-- Excerpt provided follows --
Vitamin B6 (pyridoxine)
Men need around 1.4 milligrams a day and women, around 1.2 milligrams of vitamin B6 (pyridoxine) per day.
The 2014 UK National Diet and Nutrition Survey found that the average daily intakes of vitamin B6 from food sources were well above the recommended levels for most people. Less than 0.5 per cent of people had intakes of vitamin B6 from food below the target level.
Vitamin B6 (pyridoxine) has several important functions, including helping the body use and store energy from protein, carbohydrates and fat. It plays a crucial role in many reactions involving protein and helps to form haemoglobin (the substance in red blood cells that carries oxygen around the body). Vitamin B6 keeps immune and nervous systems functional and healthy and is involved in the regulation of homocysteine, high levels of which are a known risk factor for cardiovascular disease.
Vitamin B6 is essential in the biosynthesis of melatonin, the sleep hormone that regulates our sleep-wake cycle (circadian rhythm).
No, a healthy vegan diet containing the foods below on a daily basis will cover your needs.
Vitamin B6 is abundant in a healthy diet but if you take supplements, make sure they don’t contain too much B6. High intakes – more than 200 milligrams a day – of vitamin B6 for a long time can lead to a loss of feeling in the arms and legs (peripheral neuropathy), skin lesions and digestive problems.
The Department of Health say people shouldn’t take more than 10 milligrams of vitamin B6 a day in supplements unless advised to by a doctor.
The best plant sources of vitamin B6 include nutritional yeast, muesli, fortified vegan breakfast cereals, avocados, pistachio nuts, wheat germ, acorn squash, banana, quinoa, sunflower seeds, corn on the cob, wholemeal spaghetti, Brussel's sprouts, spring greens, chestnuts, hazelnuts, oranges, tahini (sesame seed paste), sesame seeds, tomatoes and walnuts.
Nutritional yeast is a food additive that can be used as a condiment or ingredient. It is made from yeast grown on molasses and then harvested, washed and heated to kill or ‘deactivate’ it. It doesn’t froth or grow like baking yeast as it is inactive. It is sold in tubs of flakes that can be sprinkled on dishes or added to sauces. Very popular with vegans, it even has its own nickname – nooch! A five gram teaspoonful of nutritional yeast provides 121-142 per cent of your daily requirement of vitamin B6. Buy one that’s fortified with vitamin B12 to cover all bases!
Deficiency is very rare but can include anaemia, scaling on the lips and mouth corners, swollen tongue, depression and confusion, weak immune system, problems digesting food and sleeping.
-- Excerpt provided concluded --
-- Dataset records follows --
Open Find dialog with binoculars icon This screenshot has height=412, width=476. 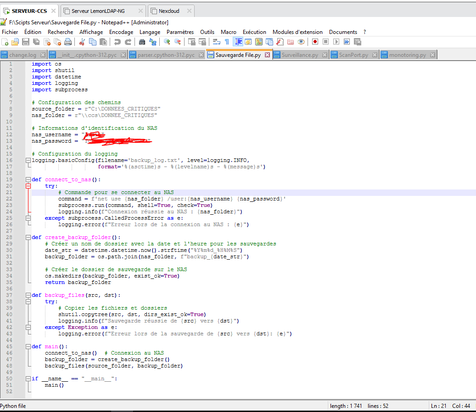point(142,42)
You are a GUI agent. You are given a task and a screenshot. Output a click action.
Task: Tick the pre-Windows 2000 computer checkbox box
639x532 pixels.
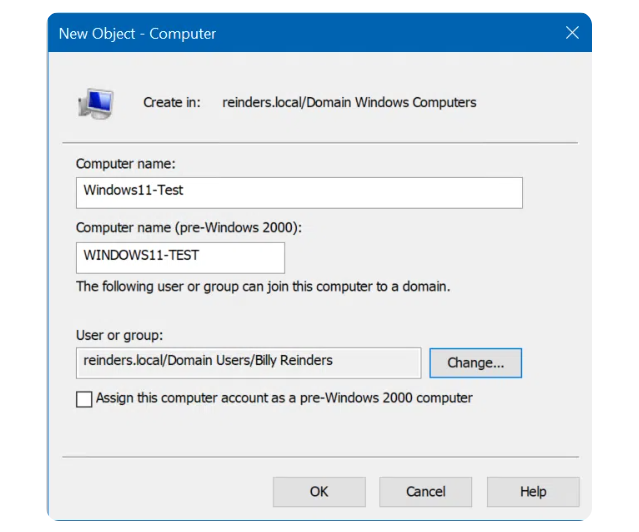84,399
-- Dataset records concluded --
• Problems to solve:
A) According to the vitamin B6 text, what is the most vitamin B6 people should take a day in supplements unless a doctor advises otherwise?
B) Which problems does the vitamin B6 text say can follow from high intakes of vitamin B6 over a long time? List every one.

• Task results:
A) 10 milligrams a day.

B)
- Loss of feeling in the arms and legs (peripheral neuropathy)
- Skin lesions
- Digestive problems